International relations is the arena of understanding different peoples and cultures and one might expect that Barack Obama, with his wide ranging international background, along with America's top diplomat, Secretary of State Hillary Clinton, with her vast international experience, might understand international nuance.
Yet on Hillary's first outing with one of America's most difficult adversaries, she delivered a gift bearing an incorrect translation: an insult because it represents a lack of proper care in even properly translating one word.
What do we pay that big crowd at the State Department for, anyway? Too expensive and porky, if they can't get one word properly translated. But I'm picky.
When Secretary of State Hillary Clinton presented her counterpart, Russian Foreign Minister Sergey Lavrov, with a big red button marked "peregruzka" she thought this meant "reset."
The symbolic resetting of Russian and U.S. relations did not go perfectly.
"You got it wrong," Lavrov said." Both diplomats laughed. "It should be "perezagruzka" (the Russian word for reset,) Lavrov said. "This says 'peregruzka,' which means 'overcharged.'"
We disagree with CNN Foreign Affairs Correspondent Jill Dougherty who said the U.S. and Russian relationship had to be reset "after relations 'crashed' when Russia invaded Georgia last August."

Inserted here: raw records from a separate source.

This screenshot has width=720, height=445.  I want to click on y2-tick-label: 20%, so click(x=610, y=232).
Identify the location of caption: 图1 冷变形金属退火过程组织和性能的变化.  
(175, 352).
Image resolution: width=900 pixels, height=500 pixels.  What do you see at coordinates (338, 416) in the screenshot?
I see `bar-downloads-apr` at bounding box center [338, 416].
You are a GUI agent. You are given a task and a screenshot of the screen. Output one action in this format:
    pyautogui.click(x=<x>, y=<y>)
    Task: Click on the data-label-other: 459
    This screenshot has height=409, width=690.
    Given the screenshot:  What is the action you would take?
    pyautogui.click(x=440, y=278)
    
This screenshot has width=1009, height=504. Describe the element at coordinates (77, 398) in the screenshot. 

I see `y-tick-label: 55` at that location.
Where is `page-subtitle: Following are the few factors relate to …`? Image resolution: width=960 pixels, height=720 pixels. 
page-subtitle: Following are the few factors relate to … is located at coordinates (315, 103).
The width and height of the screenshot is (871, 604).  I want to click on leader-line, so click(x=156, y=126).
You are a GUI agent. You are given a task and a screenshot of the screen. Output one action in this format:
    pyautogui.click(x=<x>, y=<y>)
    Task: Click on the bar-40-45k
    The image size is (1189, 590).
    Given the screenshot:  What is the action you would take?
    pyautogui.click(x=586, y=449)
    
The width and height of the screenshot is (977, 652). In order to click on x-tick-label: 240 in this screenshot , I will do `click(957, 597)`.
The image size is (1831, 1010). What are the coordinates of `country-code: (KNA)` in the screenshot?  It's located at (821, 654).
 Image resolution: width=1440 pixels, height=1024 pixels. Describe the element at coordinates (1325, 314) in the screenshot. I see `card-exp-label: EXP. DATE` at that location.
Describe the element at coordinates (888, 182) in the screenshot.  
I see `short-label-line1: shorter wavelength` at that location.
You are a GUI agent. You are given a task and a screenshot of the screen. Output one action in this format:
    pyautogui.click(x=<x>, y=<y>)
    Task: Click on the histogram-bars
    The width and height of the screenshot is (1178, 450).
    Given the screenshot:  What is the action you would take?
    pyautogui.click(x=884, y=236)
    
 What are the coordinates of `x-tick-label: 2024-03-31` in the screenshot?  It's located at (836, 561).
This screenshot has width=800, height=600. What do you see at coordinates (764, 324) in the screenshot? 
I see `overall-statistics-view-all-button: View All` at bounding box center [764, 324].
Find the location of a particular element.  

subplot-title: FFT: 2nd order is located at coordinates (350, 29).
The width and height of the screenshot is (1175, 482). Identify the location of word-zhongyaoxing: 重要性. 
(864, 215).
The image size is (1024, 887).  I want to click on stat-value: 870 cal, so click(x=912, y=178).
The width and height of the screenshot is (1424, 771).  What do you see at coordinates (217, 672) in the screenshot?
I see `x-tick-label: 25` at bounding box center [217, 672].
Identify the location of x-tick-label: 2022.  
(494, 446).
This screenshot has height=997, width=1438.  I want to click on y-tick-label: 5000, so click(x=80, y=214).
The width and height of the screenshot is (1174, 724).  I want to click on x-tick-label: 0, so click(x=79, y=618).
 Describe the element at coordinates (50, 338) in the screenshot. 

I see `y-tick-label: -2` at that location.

In fact, the Bush Administration and most of Europe suspended relations with Russia in hopes of punishing or at least getting the attention of the oil rich giant after Russia's incursion into Georgia. But then a winter gas dispute with the Ukraine moved Russia to cut off gas to Europe - teaching the West a memorable lesson: oil and gas are power.
Relations with the U.S., Europe and NATO have suddenly gotten rosier for Moscow and the gas to Europe is flowing again. That's power, not diplomacy talking.
Clinton said the two sides will re-negotiate a follow-up to the Strategic Arms Reduction Treaty (START) and nonproliferation. On other issues like Afghanistan, the Middle East and Iran, Clinton said, "We will work through them."
On issues where there is disagreement, Clinton said, "We are keeping those on the list because, we think through closer cooperation and building trust in each other, we can even tackle some of those differences."
The tricky "hot button" between the U.S. and Russia right now is Iran. Russia has been assisting Iran with nuclear development and air defense weapons. The Obama Administration wants Russia to persuade Iran from moving closer to a nuclear weapon program. Israel plays in this discussion. A right wing government headed by Benjamin Netanyahu is being formed in Israel and Netanyahu has made noise about attacking Iran in the past.
So, to keep world peace, the Obama Administration may be willing to give up its missile defense effort in the Czech Republic and Poland in order to gain Russian help with Iran.